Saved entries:
# # #
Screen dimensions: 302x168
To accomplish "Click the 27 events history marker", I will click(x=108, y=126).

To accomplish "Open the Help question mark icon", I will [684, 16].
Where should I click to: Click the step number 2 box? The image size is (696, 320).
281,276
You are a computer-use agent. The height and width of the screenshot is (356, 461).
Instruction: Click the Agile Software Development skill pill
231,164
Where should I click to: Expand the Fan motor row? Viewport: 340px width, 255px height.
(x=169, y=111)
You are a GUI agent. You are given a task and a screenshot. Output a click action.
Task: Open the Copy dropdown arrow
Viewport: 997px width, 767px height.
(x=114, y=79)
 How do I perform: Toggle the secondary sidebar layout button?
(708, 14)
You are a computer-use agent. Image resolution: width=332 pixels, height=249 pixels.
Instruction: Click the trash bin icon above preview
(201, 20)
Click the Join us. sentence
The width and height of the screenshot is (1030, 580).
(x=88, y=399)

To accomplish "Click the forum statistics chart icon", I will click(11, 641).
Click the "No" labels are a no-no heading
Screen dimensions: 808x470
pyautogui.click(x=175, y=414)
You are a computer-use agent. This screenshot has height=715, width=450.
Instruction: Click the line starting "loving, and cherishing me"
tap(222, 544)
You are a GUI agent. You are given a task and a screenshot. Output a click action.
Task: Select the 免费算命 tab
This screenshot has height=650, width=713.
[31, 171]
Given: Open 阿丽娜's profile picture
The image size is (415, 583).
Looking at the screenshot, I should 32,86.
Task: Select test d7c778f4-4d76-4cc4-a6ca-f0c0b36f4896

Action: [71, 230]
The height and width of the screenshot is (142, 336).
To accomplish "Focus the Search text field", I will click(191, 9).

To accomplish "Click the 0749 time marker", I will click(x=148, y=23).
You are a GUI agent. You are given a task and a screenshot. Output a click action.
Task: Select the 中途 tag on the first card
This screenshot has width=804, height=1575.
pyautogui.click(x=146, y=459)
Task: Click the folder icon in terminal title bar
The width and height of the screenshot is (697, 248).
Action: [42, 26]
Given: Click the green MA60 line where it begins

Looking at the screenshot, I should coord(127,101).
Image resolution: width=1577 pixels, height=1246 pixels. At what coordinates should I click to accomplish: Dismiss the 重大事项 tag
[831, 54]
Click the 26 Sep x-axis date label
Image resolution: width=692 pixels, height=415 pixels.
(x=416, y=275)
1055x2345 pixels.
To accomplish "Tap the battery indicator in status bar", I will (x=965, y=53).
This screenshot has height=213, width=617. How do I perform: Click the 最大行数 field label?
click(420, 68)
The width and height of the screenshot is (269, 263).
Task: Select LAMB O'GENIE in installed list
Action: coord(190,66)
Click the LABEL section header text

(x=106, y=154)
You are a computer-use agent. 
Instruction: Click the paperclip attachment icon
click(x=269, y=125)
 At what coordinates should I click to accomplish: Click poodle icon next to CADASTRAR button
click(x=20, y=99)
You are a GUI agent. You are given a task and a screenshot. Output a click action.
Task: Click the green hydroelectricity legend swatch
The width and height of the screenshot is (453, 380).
# # #
- Task brief:
Look above and repeat, character for character, the lines from the first one to the line with "Task: Open the Copy dropdown arrow", counting both.

- Exercise output:
Screen dimensions: 302x168
To accomplish "Click the 27 events history marker", I will click(x=108, y=126).

To accomplish "Open the Help question mark icon", I will [684, 16].
Where should I click to: Click the step number 2 box? The image size is (696, 320).
281,276
You are a computer-use agent. The height and width of the screenshot is (356, 461).
Instruction: Click the Agile Software Development skill pill
231,164
Where should I click to: Expand the Fan motor row? Viewport: 340px width, 255px height.
(x=169, y=111)
You are a GUI agent. You are given a task and a screenshot. Output a click action.
Task: Open the Copy dropdown arrow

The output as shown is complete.